Required action:
Beginning with the first line below, output every record verbatim and leave out the images.

Material for the task below:

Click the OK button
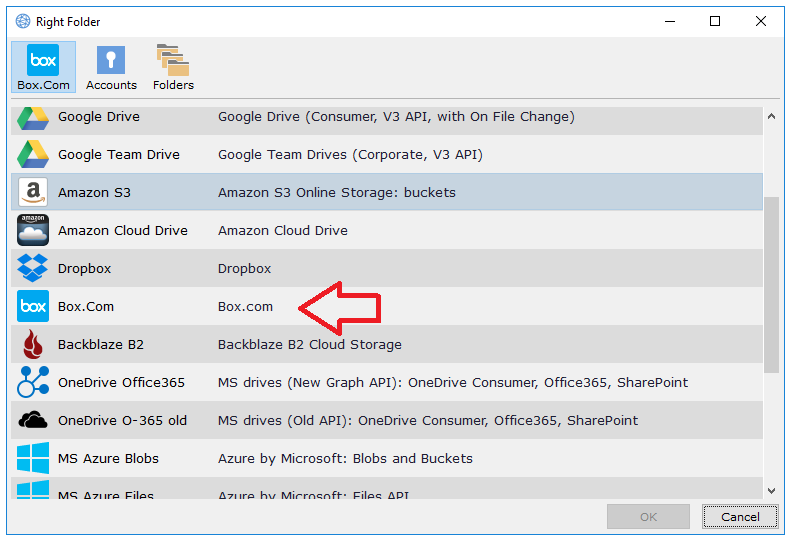791x545 pixels. [648, 517]
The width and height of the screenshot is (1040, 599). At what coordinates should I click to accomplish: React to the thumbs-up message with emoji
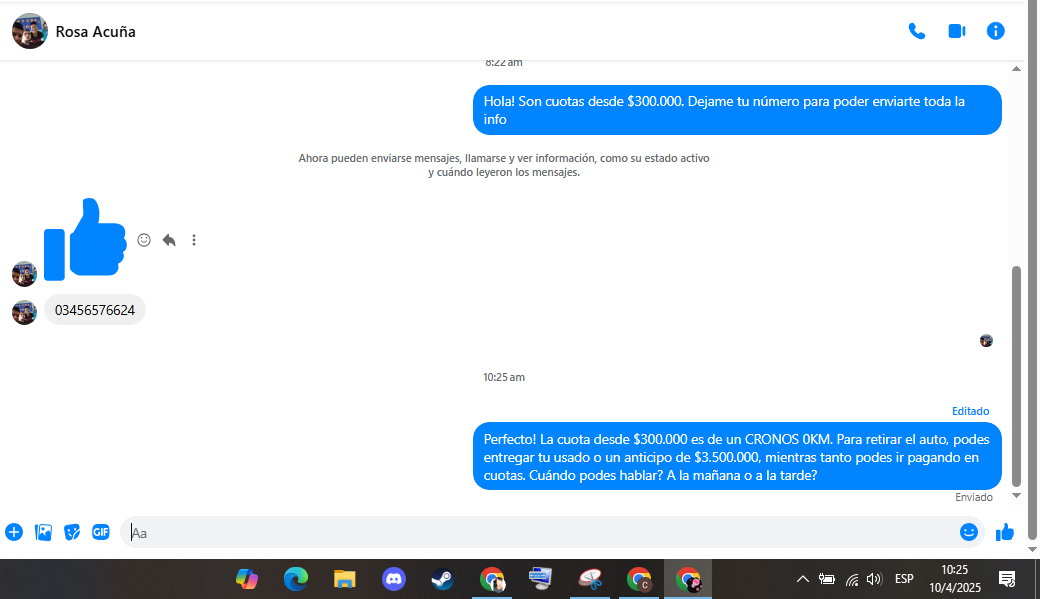pyautogui.click(x=144, y=240)
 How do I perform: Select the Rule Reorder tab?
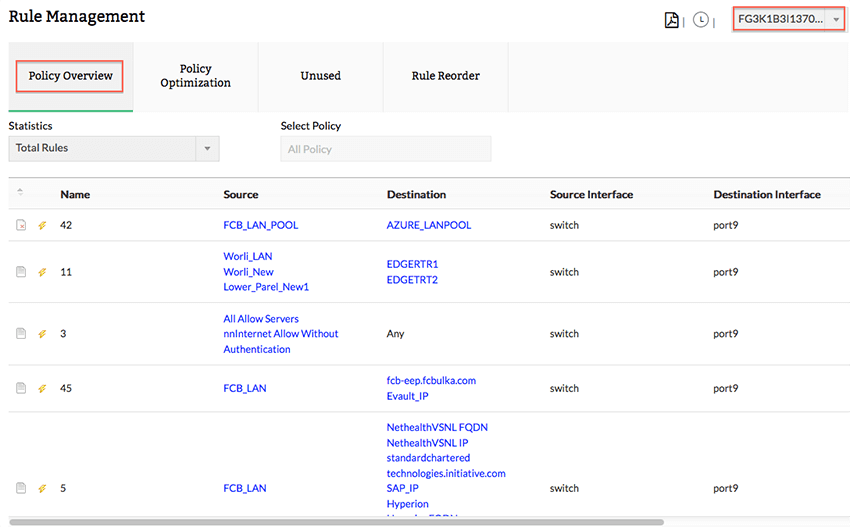[445, 76]
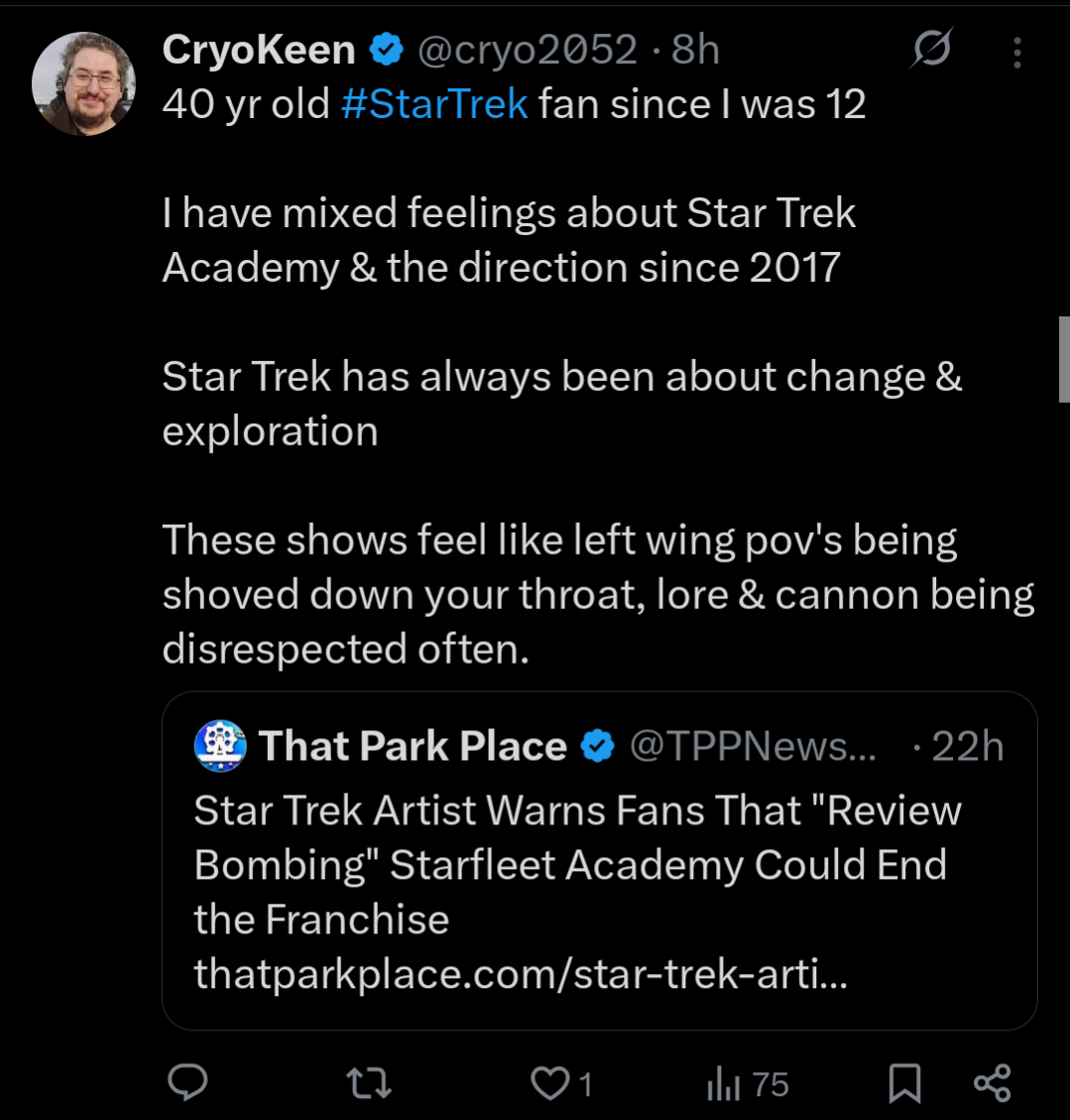This screenshot has width=1070, height=1120.
Task: Open the quoted Review Bombing headline text
Action: [x=577, y=837]
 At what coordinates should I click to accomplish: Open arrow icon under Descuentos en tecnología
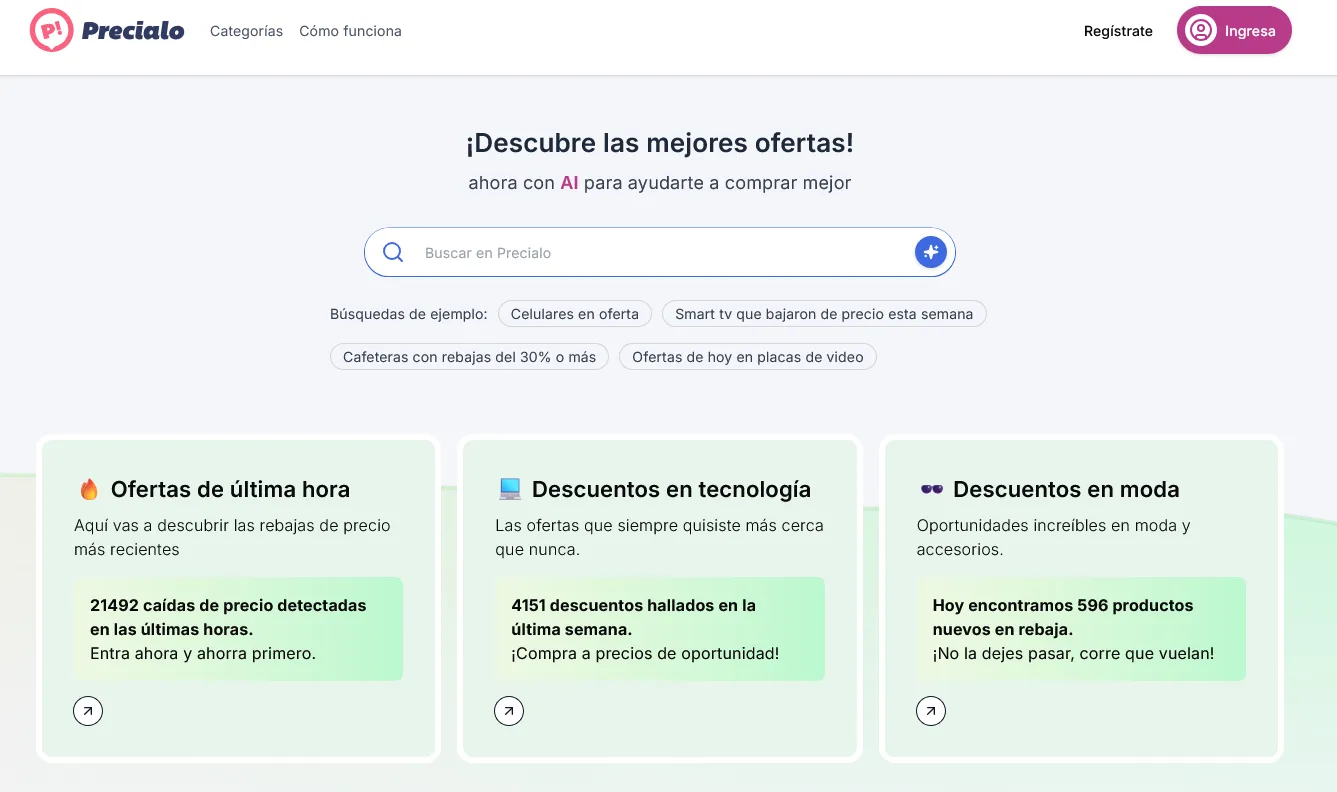509,711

End of Material for the task.

Written reply:
Click the OK button
791x545 pixels. [648, 517]
The width and height of the screenshot is (1040, 599). At what coordinates should I click to accomplish: React to the thumbs-up message with emoji
pyautogui.click(x=144, y=240)
 How do I perform: Select the Rule Reorder tab?
[445, 76]
This screenshot has width=1070, height=1120.
Task: Open the quoted Review Bombing headline text
Action: [x=577, y=837]
 At what coordinates should I click to accomplish: Open arrow icon under Descuentos en tecnología
509,711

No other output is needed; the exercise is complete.